→ Work to do
Copy the entries again line for line, starting at the line containing "Task: Share ticket 20598076132" and ending after the line containing "Action: 250,85", with the pictures omitted.

=======

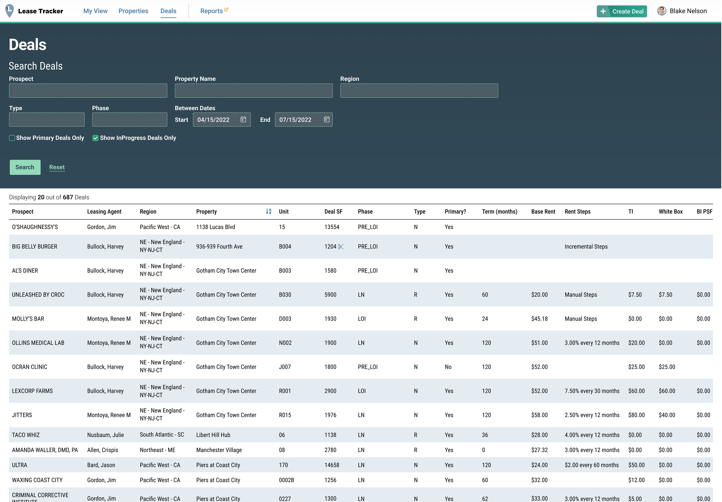The width and height of the screenshot is (722, 502).
Task: Click into Property Name input
Action: [253, 91]
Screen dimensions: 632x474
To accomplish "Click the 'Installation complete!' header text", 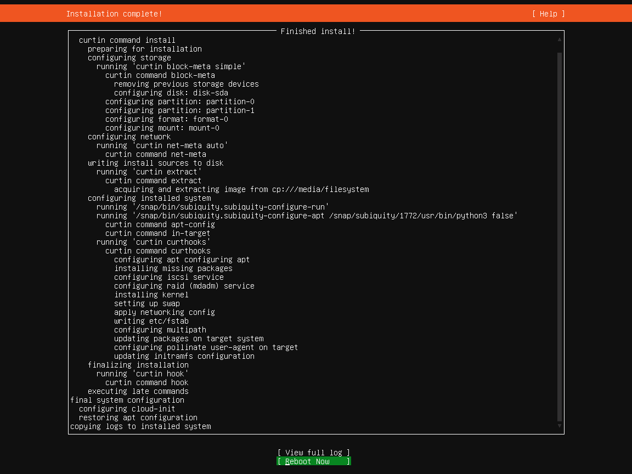I will tap(114, 14).
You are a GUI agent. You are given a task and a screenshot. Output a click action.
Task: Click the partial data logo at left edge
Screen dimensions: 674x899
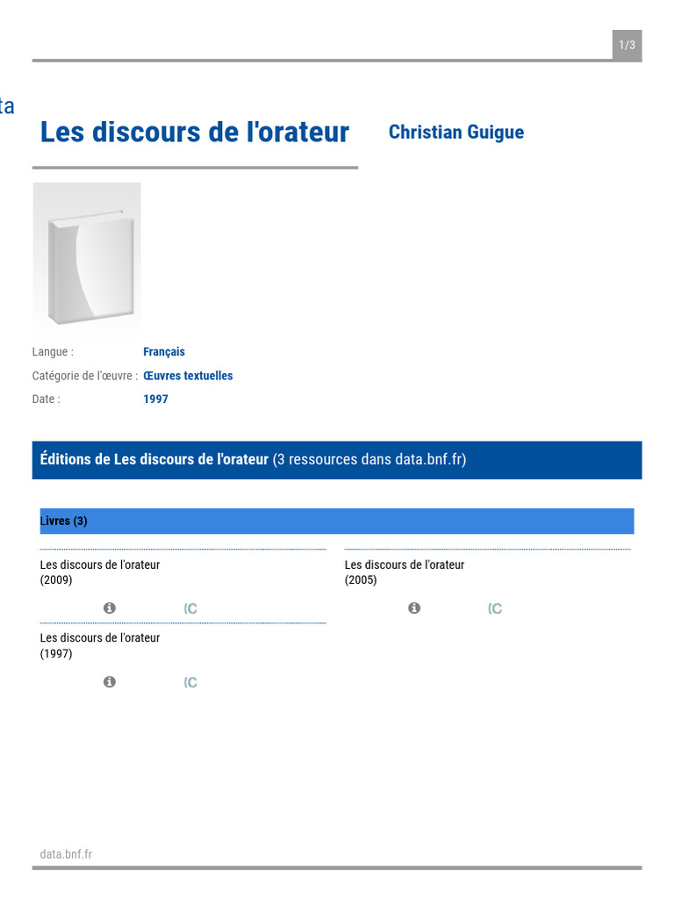coord(6,107)
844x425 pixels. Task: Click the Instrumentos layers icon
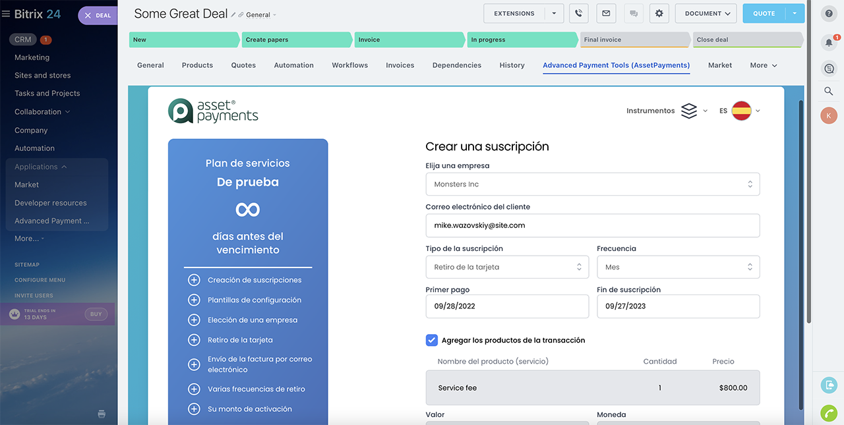click(689, 111)
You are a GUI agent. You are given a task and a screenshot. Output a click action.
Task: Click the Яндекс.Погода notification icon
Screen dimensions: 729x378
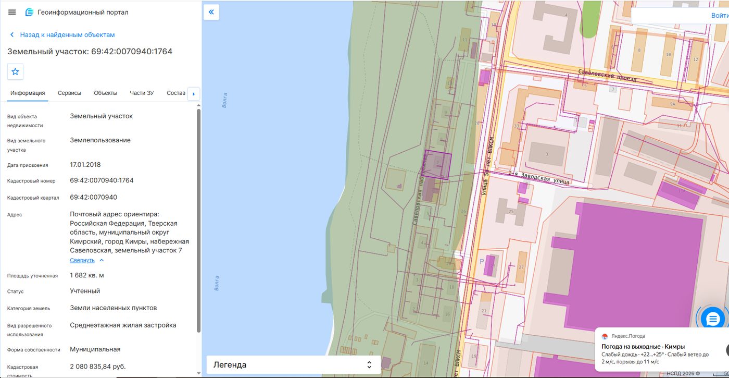pyautogui.click(x=605, y=336)
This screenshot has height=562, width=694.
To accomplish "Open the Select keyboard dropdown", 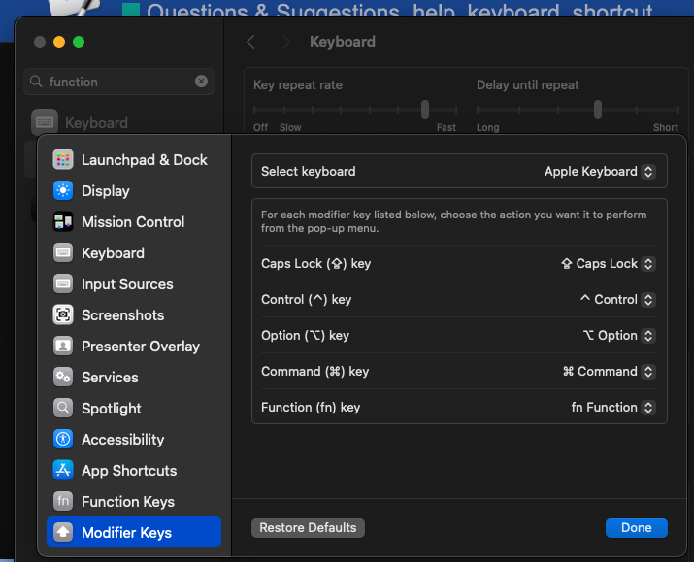I will pos(599,172).
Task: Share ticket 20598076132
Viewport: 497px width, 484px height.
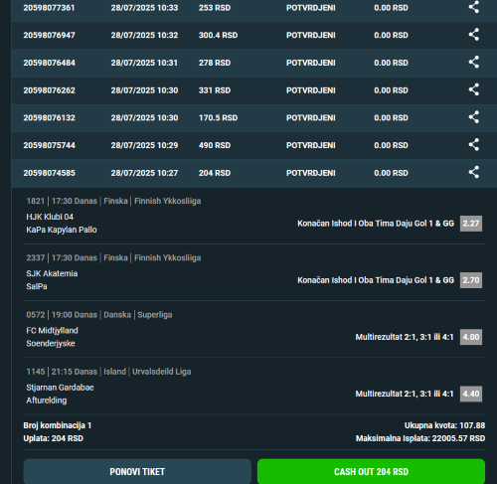Action: pyautogui.click(x=474, y=117)
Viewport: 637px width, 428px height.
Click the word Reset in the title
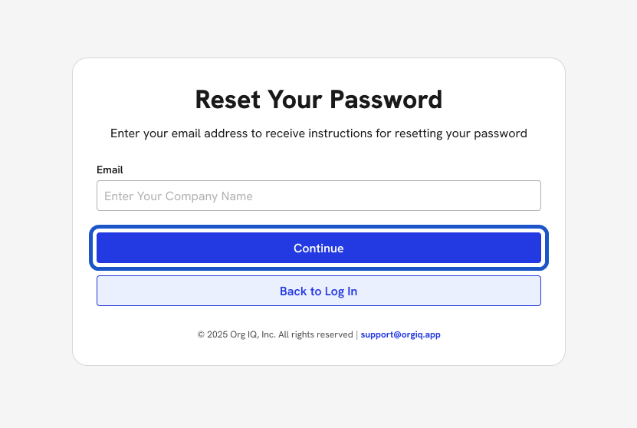[228, 100]
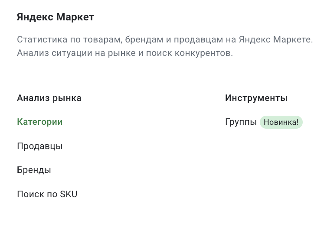Go to the Продавцы section

tap(39, 146)
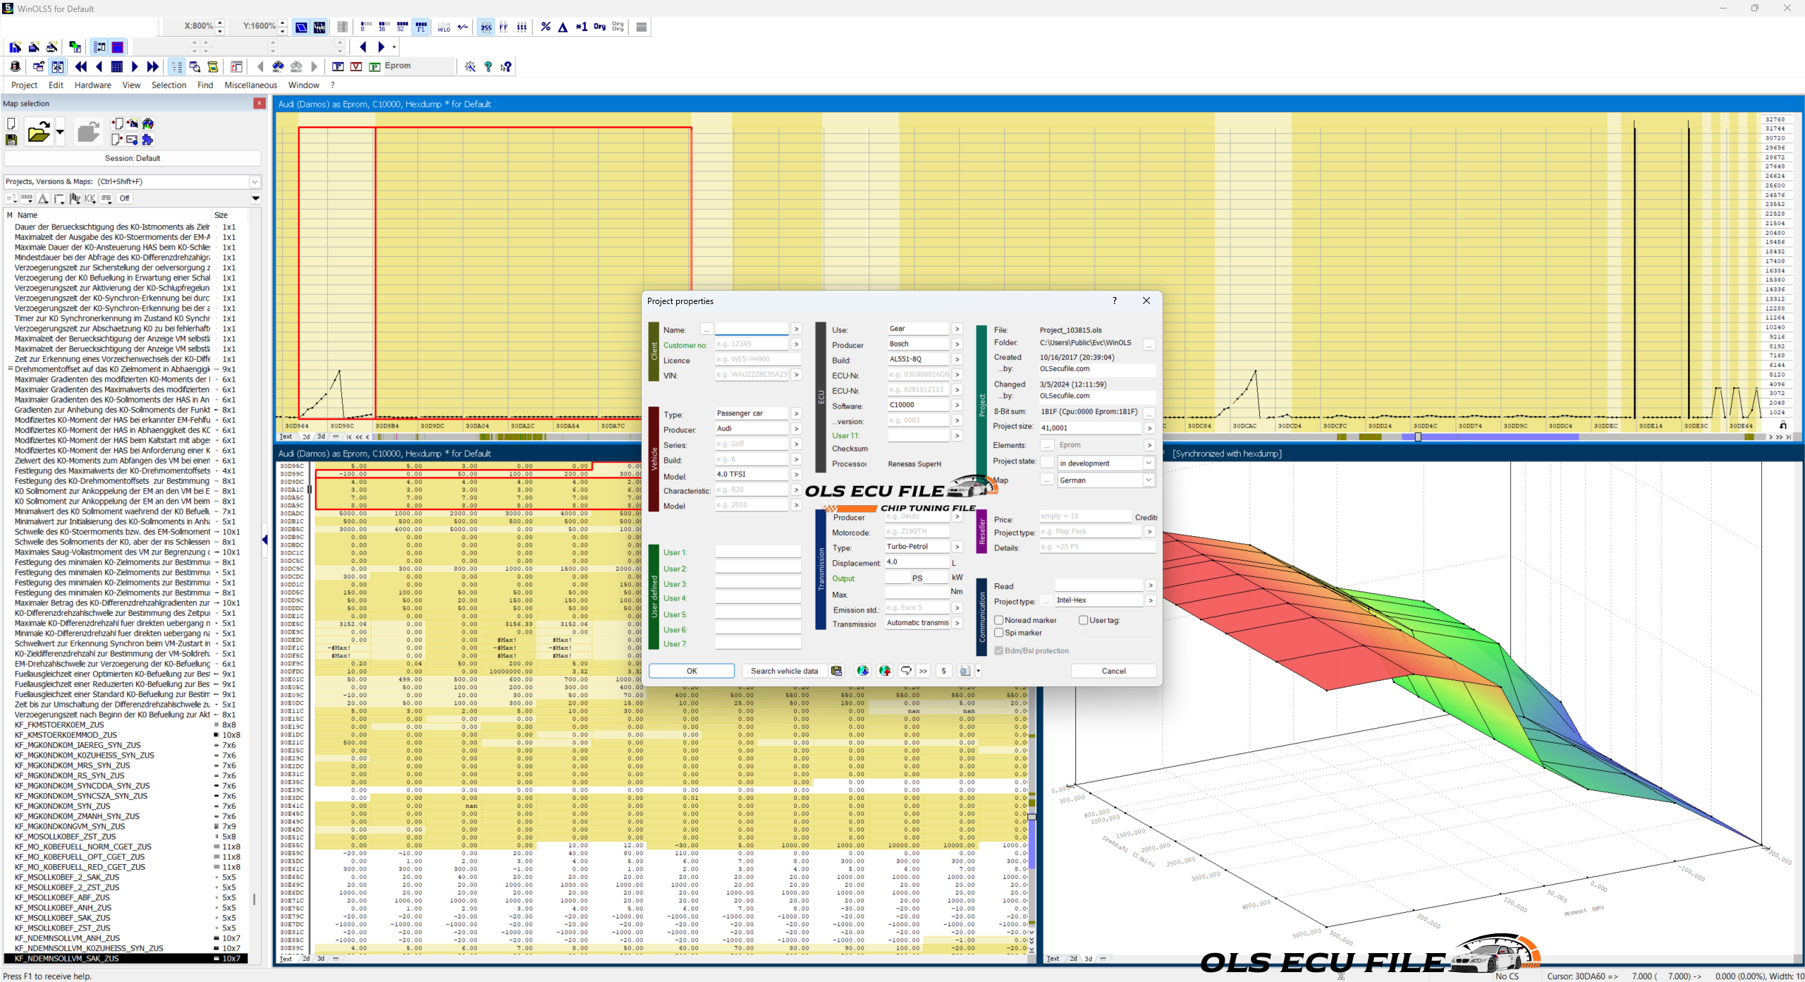
Task: Open the Miscellaneous menu
Action: 250,85
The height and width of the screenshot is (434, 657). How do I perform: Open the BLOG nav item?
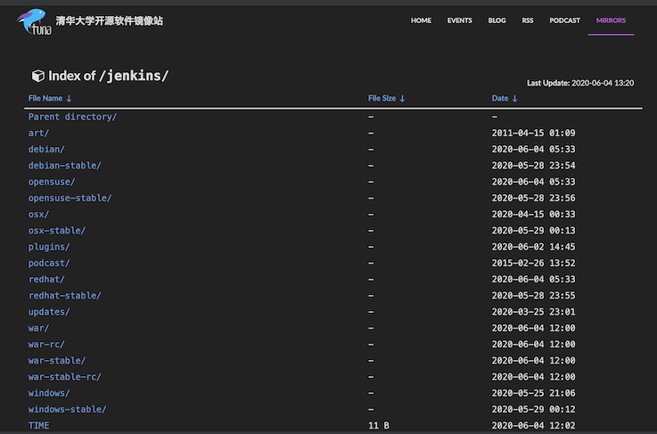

=======

→ Reply to the exercise
Task: Share ticket 20598076132
Viewport: 497px width, 484px height.
Action: pyautogui.click(x=474, y=117)
Viewport: 637px width, 428px height.
Click the word Reset in the title
[228, 100]
Go to the Продавцы section

tap(39, 146)
Task: Open the Miscellaneous menu
Action: 250,85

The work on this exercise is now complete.